Aim of the task — Taking the line with "Select the wooden block tower clip" as the first, copy every line through the end of the records below exactly. Do not include pictures.

(Beginning of Listed records)

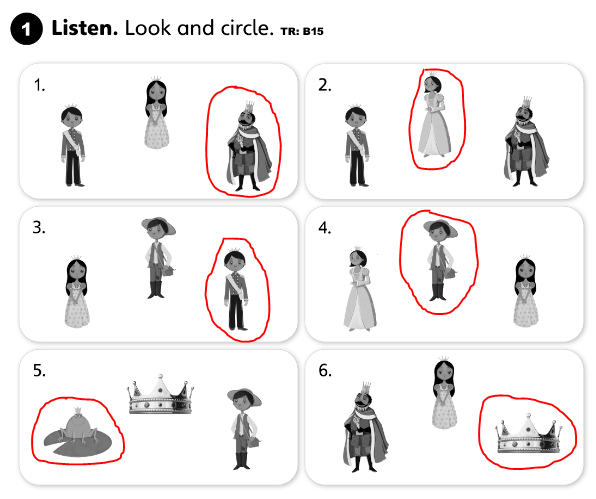Click the TR: B15 audio track label

(302, 32)
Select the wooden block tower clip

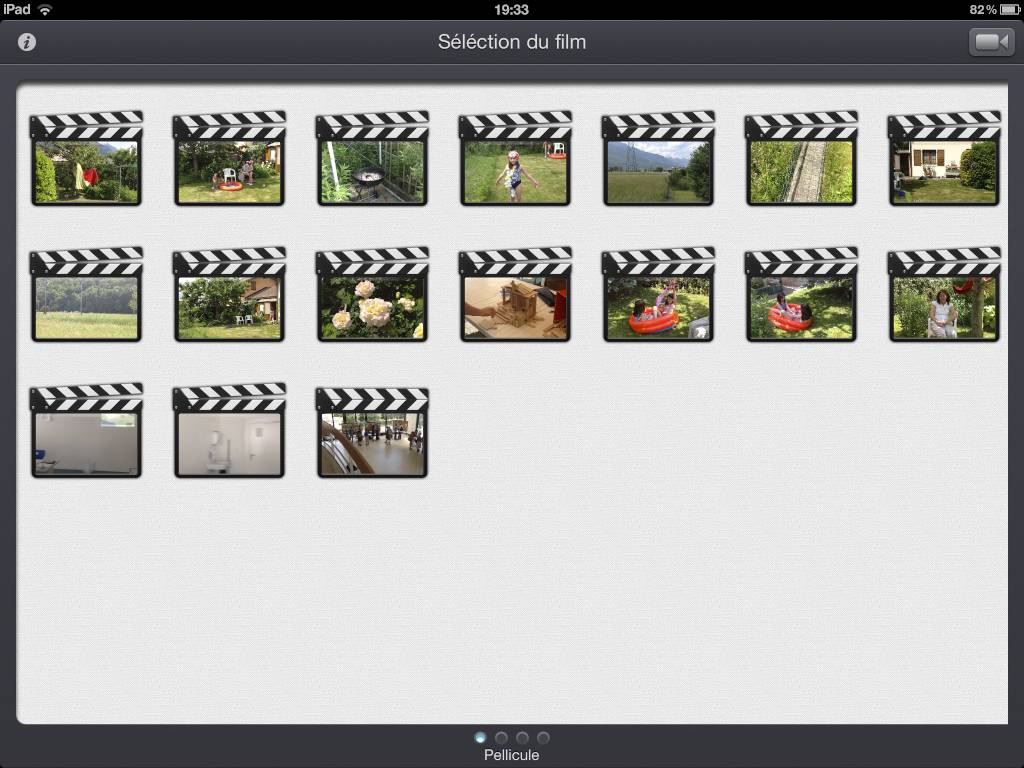click(515, 308)
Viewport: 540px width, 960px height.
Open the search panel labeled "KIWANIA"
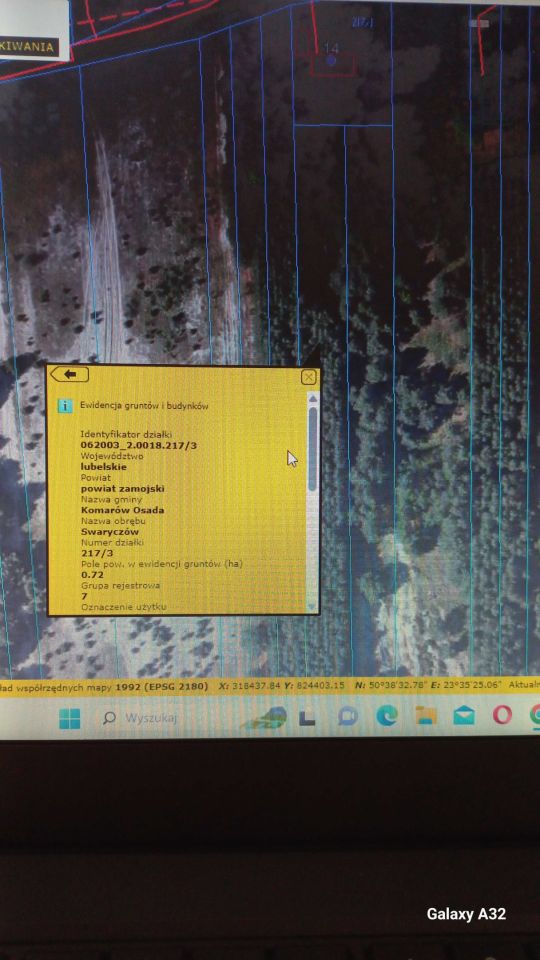(27, 47)
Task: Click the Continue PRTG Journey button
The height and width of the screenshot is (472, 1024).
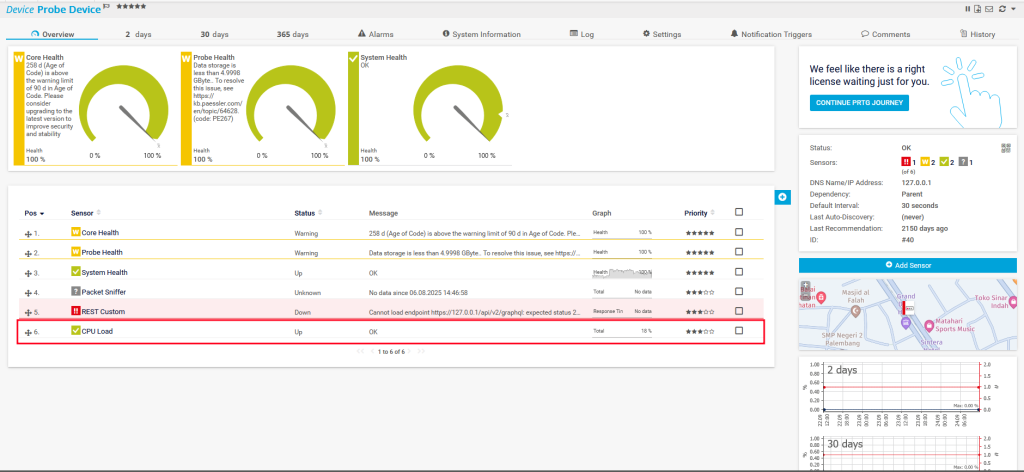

(End of Listed records)

Result —
Select the wooden block tower clip

click(515, 308)
Viewport: 540px width, 960px height.
Open the search panel labeled "KIWANIA"
(27, 47)
Task: Click the Continue PRTG Journey button
The height and width of the screenshot is (472, 1024).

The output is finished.